What is the definition of real numbers? I only know that the rational and irrational are together called real numbers. Rational numbers can be written in the form $\frac {p}{ q}$ ,where $p \in \mathbb Z$ and $q \in \mathbb Z$.
Are there any additional information which I left? If 'yes' then please tell me the alternative definitions.How to answer it in an interview? Thank you in advance.
 A: What you need to notice first for this is that some sequences of $ \mathbb{Q} $ do not converge to a value in $ \mathbb{Q} $. In fact, for every real number, you can find a sequence of $ \mathbb{Q} $  that converges to that number (for example the different fractional series converging to $ \pi $).
The idea is to create the set of "limits" of sequences of rational numbers.
However, you can't just write $ \displaystyle\mathbb{R} = \{\lim_{n\rightarrow+\infty}u_n, u\in\mathbb{Q}^\mathbb{N}\} $, since it doesn't mean anything until you've defined $ \mathbb{R} $, because the limit itself isn't defined.
What you need is to create an equivalence relation over the "converging" subset of $ \mathbb{Q}^\mathbb{N} $ and identify the equivalence classes as elements of $ \mathbb{R} $. But first you'll need Cauchy sequences, which can be used to show that sequences have a converging behaviour but without specifying their limits.

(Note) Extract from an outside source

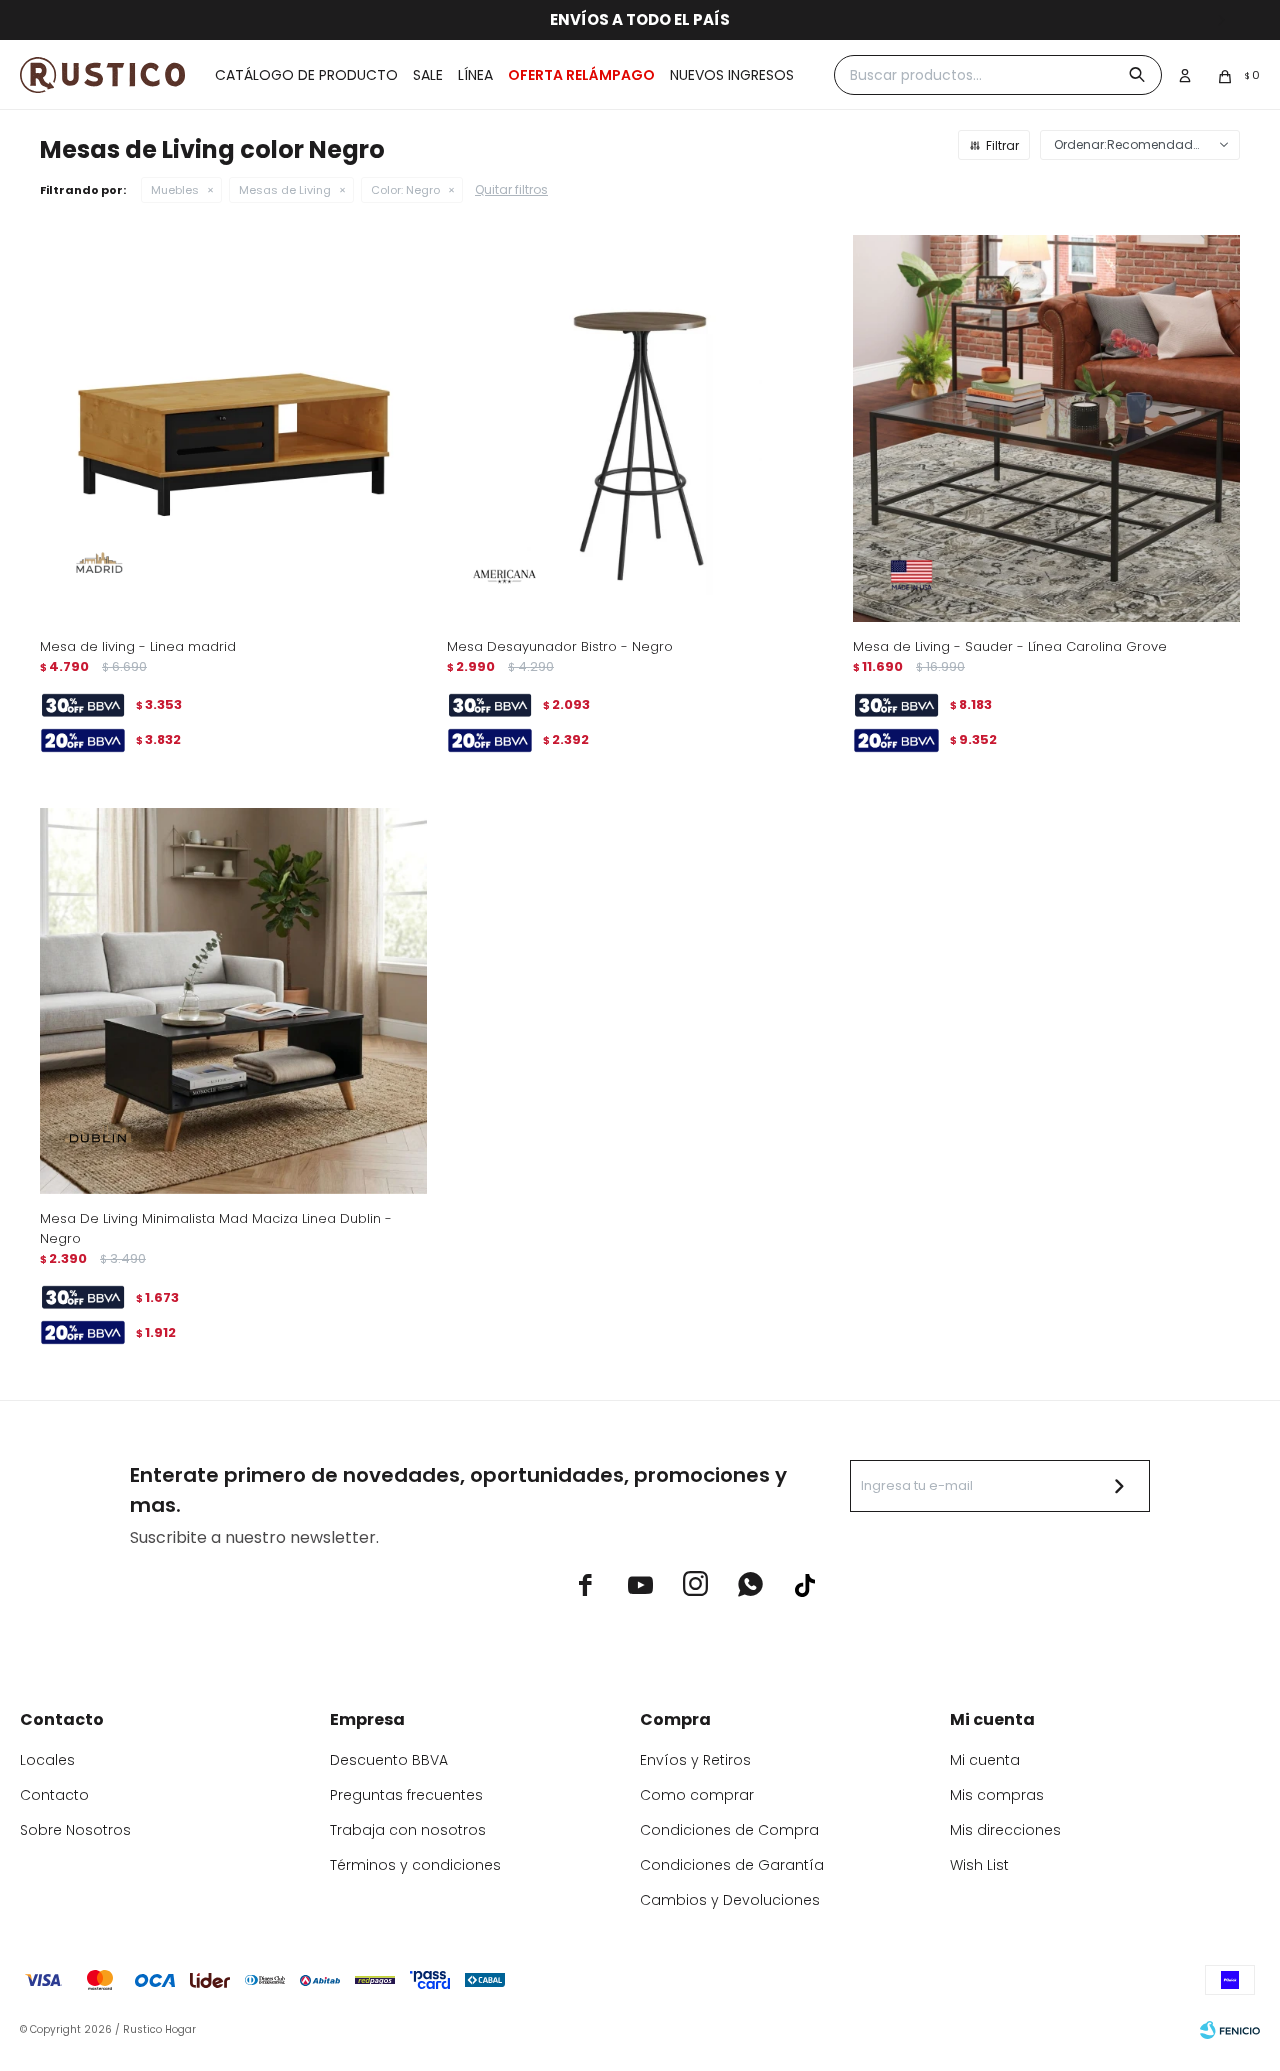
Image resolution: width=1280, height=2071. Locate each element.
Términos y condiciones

We say that a sequence $ u $ is a Cauchy sequence iff $ \forall\varepsilon>0, \exists N, \forall n \ge N, \forall m \ge N, |u_n - u_m |<\varepsilon $
It is easy to show that if $ u $ converges in $ \mathbb{Q} $, then it is a Cauchy sequence.
Let $ A $ denote the subset of $ \mathbb{Q}^\mathbb{N} $ of Cauchy sequences.
Let $ \sim $ be a relation on $ A $, with $ \displaystyle u \sim v \iff \lim_{n\rightarrow+\infty}u_n - v_n = 0 $ (we can define this properly because $ 0 \in \mathbb{Q} $ and $ u - v \in \mathbb{Q}^\mathbb{N} $).
It is then easy to show that $ \sim $ is and equivalence relation :


*

*Reflexivity : $ \displaystyle\forall u \in A, \lim_{n\rightarrow+\infty}u_n - u_n = 0 $

*Symmetry : $ \displaystyle \forall (u, v) \in A^2, \lim_{n\rightarrow+\infty}u_n - v_n = 0 \implies \lim_{n\rightarrow+\infty}v_n - u_n = 0 $

*Transitivity : if $ u \sim v $ and $ v \sim w $, then we have $ \displaystyle \lim_{n\rightarrow+\infty}u_n - w_n = \lim_{n\rightarrow+\infty}u_n - v_n + v_n - w_n = 0 $.

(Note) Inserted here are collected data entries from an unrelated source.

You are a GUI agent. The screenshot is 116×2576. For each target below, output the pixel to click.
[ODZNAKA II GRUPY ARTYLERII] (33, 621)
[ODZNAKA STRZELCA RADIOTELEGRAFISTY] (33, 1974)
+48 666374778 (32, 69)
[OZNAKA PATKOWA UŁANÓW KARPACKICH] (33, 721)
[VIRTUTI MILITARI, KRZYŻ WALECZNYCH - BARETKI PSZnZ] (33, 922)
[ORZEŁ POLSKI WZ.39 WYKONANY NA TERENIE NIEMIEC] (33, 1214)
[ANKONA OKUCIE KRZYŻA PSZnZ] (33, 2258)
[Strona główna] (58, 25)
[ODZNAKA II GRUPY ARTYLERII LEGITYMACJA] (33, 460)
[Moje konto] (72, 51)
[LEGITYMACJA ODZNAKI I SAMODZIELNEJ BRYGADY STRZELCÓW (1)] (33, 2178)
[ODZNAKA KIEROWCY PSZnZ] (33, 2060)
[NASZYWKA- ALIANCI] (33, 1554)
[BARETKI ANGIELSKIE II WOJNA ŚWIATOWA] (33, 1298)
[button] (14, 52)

Then $ \mathbb{R} = \{[u], u \in A\}$ is the set of equivalence classes of $ \sim $, and every Cauchy sequence of rational numbers defines a real number.
This construction is due to Cantor if I remember correctly. There are some other constructions using Dedekind cuts for example, but this is easy enough to understand (but no so much to use).